Example E9 shows that the introduction of the polyol blend El allows the elimination of Niax A-I, a fugitive amine catalyst generator of VOC,, while foam properties are maintained as shown by comparative example C3. Indeed a demolding time of 5 minutes is obtained for both formulations. Therefore, the polyol blends of the embodiments of this invention help lower the polyurethane foam's volative organic content.

While the foregoing is directed to embodiments of the present invention, other and further embodiments of the invention may be devised without departing from the basic scope thereof, and the scope thereof is determined by the claims that follow.

Claims

Claims:

1. A storage and shipping stable polyol blend, comprising: a first polyol having a hydroxyl number of about 300 or below, and a viscosity at 25⁰C of about 6000 mPa-s or below, wherein the first polyol is derived from a natural oil, and a second polyol, wherein the second polyol is an amine initiated conventional petroleum-based polyol having a nominal starter functionality of between about 2 and about 8 and a hydroxyl number of between about 15 and about 200, and wherein the first and second polyols form a polyol blend having a single continuous phase.

2. The polyol blend of claim 1, wherein the first polyol is present at a ratio of at least about 40 weight % of the total weight of the first and second polyols.

3. The polyol blend of claim 2, wherein the first polyol is present at a ratio of at least about 50 weight % of the total weight of the first and second polyols.

4. The polyol blend of claim 3, wherein the first polyol is present at a ratio of at least about 70 weight % of the total weight of the first and second polyols.

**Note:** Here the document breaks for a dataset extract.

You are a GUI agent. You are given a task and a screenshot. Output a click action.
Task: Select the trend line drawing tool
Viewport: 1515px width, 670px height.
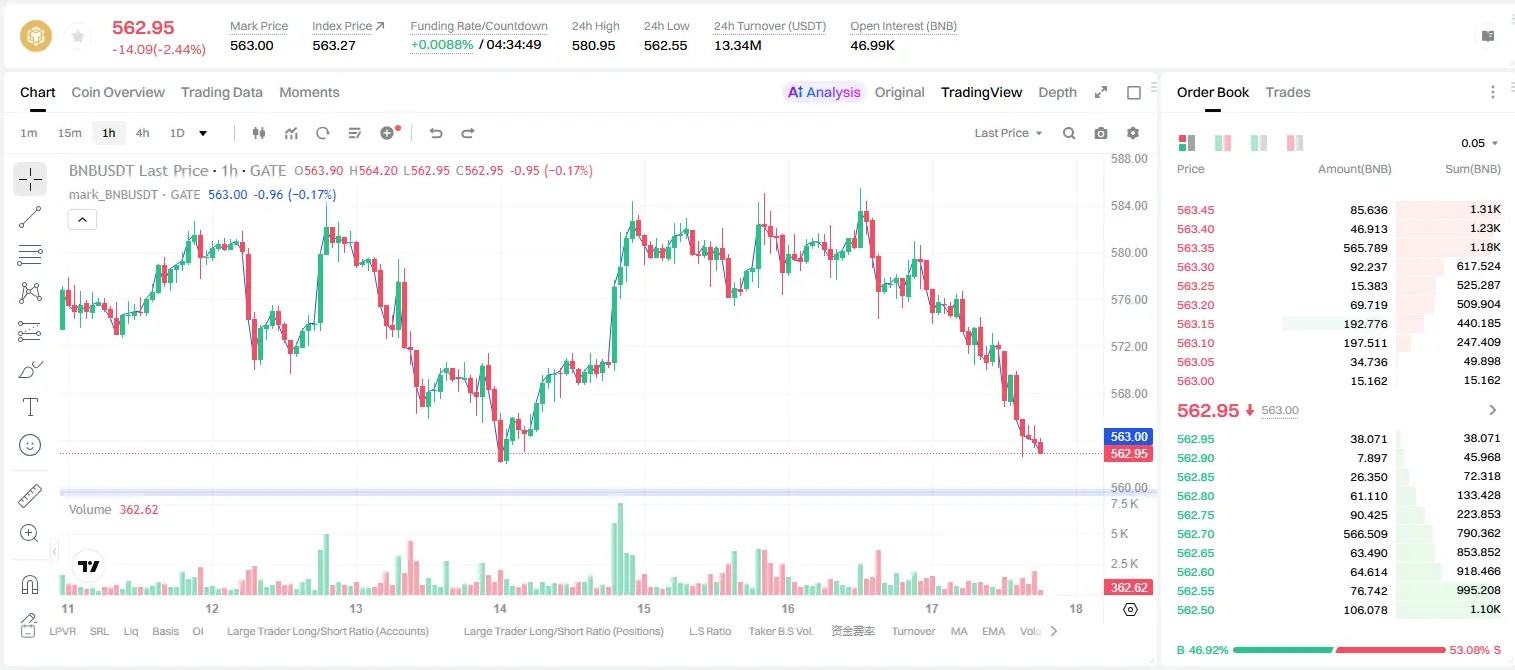coord(30,217)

5. The polyol blend of claim 1, wherein the polyol blend further comprises a third polyol having a nominal starter functionality of between about 2 and about 8 and a hydroxyl number of between about 15 and about 200, wherein the third polyol is not amine initiated.

6. The polyol blend of claim 1 or 5, wherein the blend is a clear and colorless homogenous mixture.

7. The polyol blend of claim 1 or 6, wherein the single continuous phase does not exhibit phase separation upon 1 day of storage.

8. The polyol blend of claim 7, wherein the single continuous phase does not exhibit phase separation upon 10 days of storage.

9. The polyol blend of claim 8, wherein the single continuous phase does not exhibit phase separation upon 20 days of storage.

10. The polyol blend of claim 9, wherein the single continuous phase does not exhibit phase separation upon 40 days of storage.

11. The polyol blend of claim 9, wherein the single continuous phase does not exhibit phase separation upon having been exposed to temperatures of about 5O⁰C.

12. The polyol blend of claim 11, wherein the single continuous phase does not exhibit phase separation upon having been exposed to temperatures of about 6O⁰C.

13. The polyol blend of claim 1, wherein the amine initiated conventional petroleum- based polyol is made with an initiator comprising a tertiary amine group.

14. The polyol blend of claim 13, wherein the tertiary amine group comprises at least one of a methyl group, an ethyl group, or propyl group.

15. A flexible polyurethane foam, comprising: a reaction product of an isocyanate and a polymer polyol dispersion comprising the polyol blend of any one of claims 1-14 and a particle population comprising at least one of acrylonitrile, polystyrene, methacrylonitrile, methyl methacrylate, or styrene- acrylonitrile particles, wherein the particle population is dispersed in the polyol blend.